开刀造瘘顾名思义就是手术切开腹壁和胃壁,置入营养管。为防治管道脱落以及管饲时食物外渗至腹腔,临床在施行这一术式时需将胃壁折叠出隧道或荷包缝合,并与腹壁缝合固定。且术后担心伤口愈合不佳或裂开,往往需等待胃肠蠕动恢复后才开始管饲。因此,这一术式创伤大,管饲等待时间长,不易被接受。
相反,微创胃造瘘因为创伤小,术后很快就能管饲而成为首选的胃造瘘方式。微创术式中应用最广泛的是内镜引导下的经皮胃造瘘,简称PEG。根据内固定盘片置入方式不同,PEG术式又分为两种:将内固定盘经口、咽和食道通道拉进胃内的拉出法和经腹壁向胃腔内穿刺逆行置入球囊管后充气固定的介入法。
显然,两种术式的优点不同,施行时所需的条件也不同,但不能解决所有患者胃造瘘问题;正因为如此,临床还衍生出许多其他的微创胃造瘘方式,如腹腔镜或CT引导下胃造瘘等,以满足不同的临床需求。
哪些人需要“胃造瘘”?
显然,口腔、咽和食管病变而胃肠道功能正常的患者,比如口腔颌面肿瘤、吞咽功能丧失(脑卒中后遗症、帕金森病)、气管食管瘘、食管肿瘤、食管闭锁、贲门失弛缓等,是“胃造瘘”的适宜人群。

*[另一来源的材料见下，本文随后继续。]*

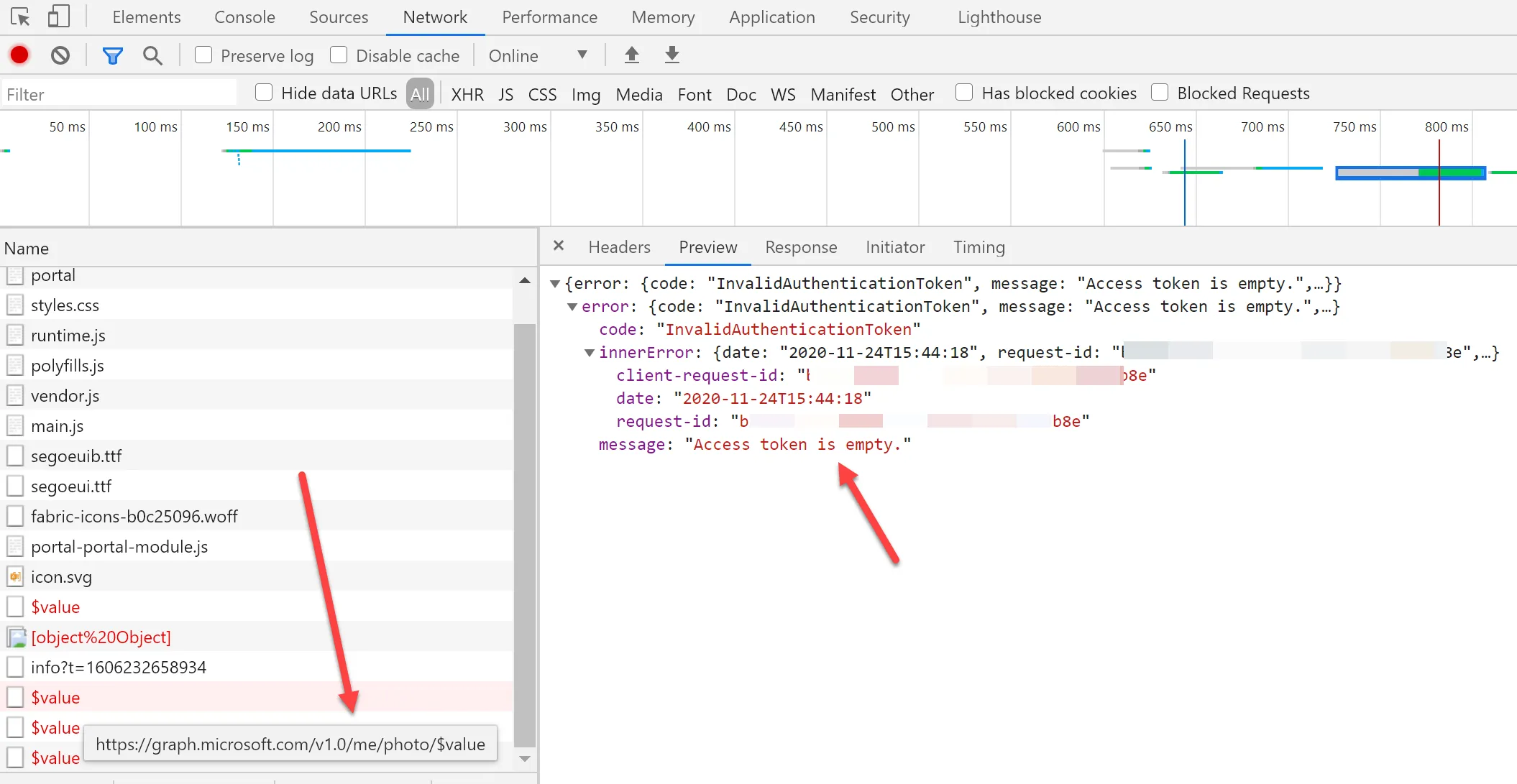Click the export HAR download arrow
The width and height of the screenshot is (1517, 784).
click(x=672, y=55)
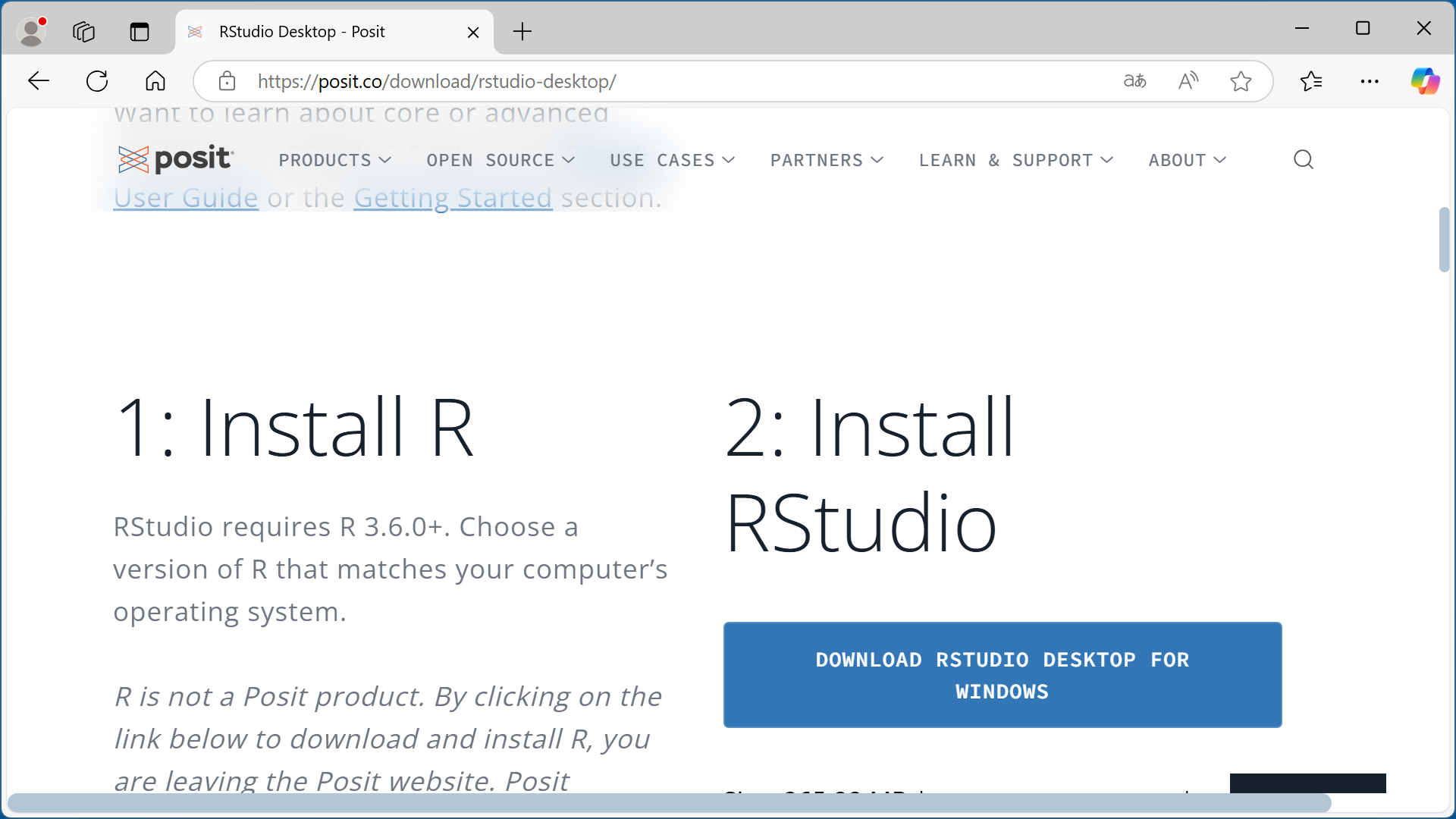Open the Partners menu
The image size is (1456, 819).
tap(827, 160)
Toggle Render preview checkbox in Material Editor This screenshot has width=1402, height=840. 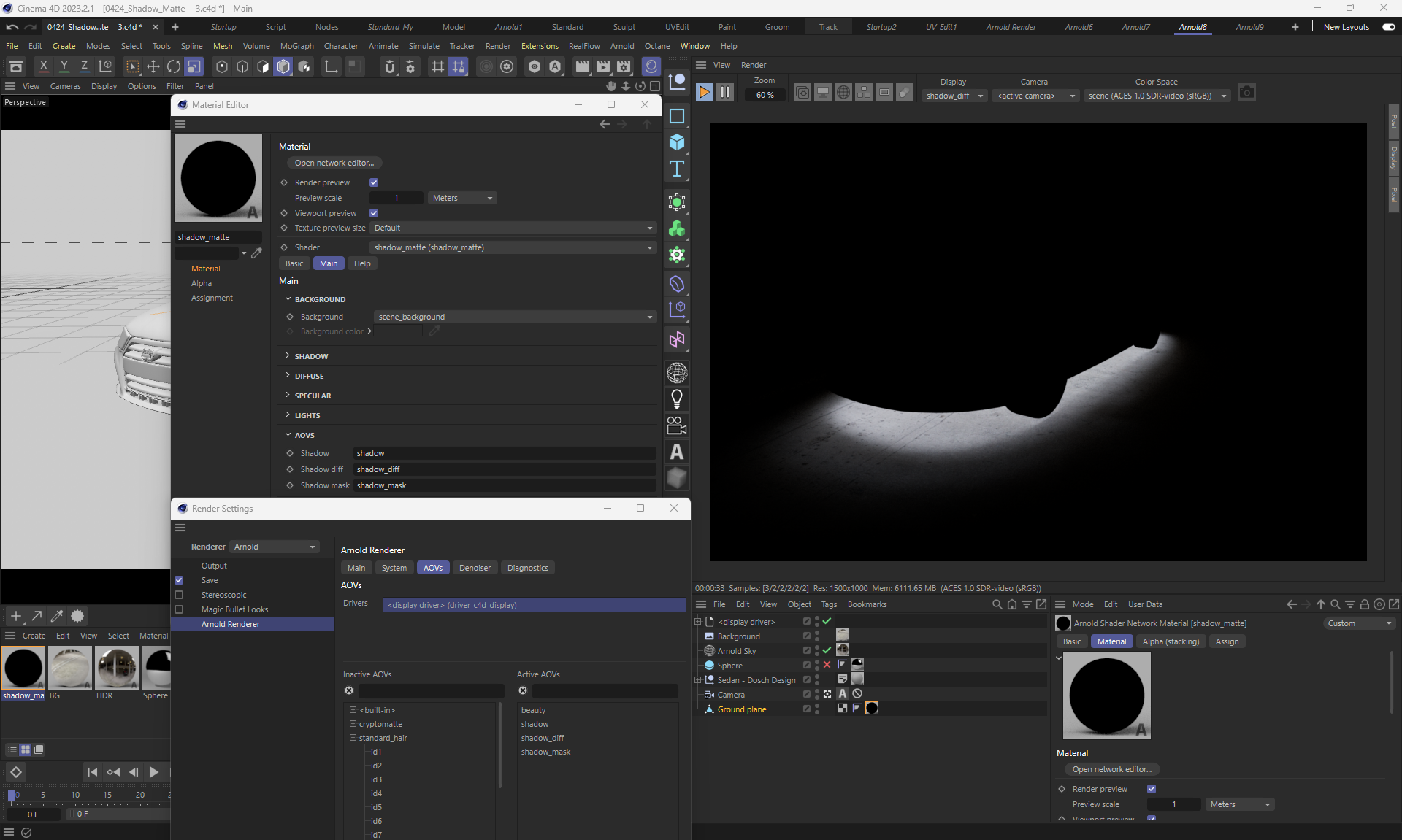(374, 182)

当然,这些患者还可选择经鼻置管(鼻饲)方法解决进食问题。鼻饲的优点是经鼻腔等自然腔道置入管道,无需“穿墙打洞”,损伤较小,不用时直接拔掉就行;缺点除影响外观、单鼻通气、鼻黏膜损伤、鼻窦炎、咽部异物感等外,还影响会厌功能,容易引起误吸;影响贲门功能,容易返流。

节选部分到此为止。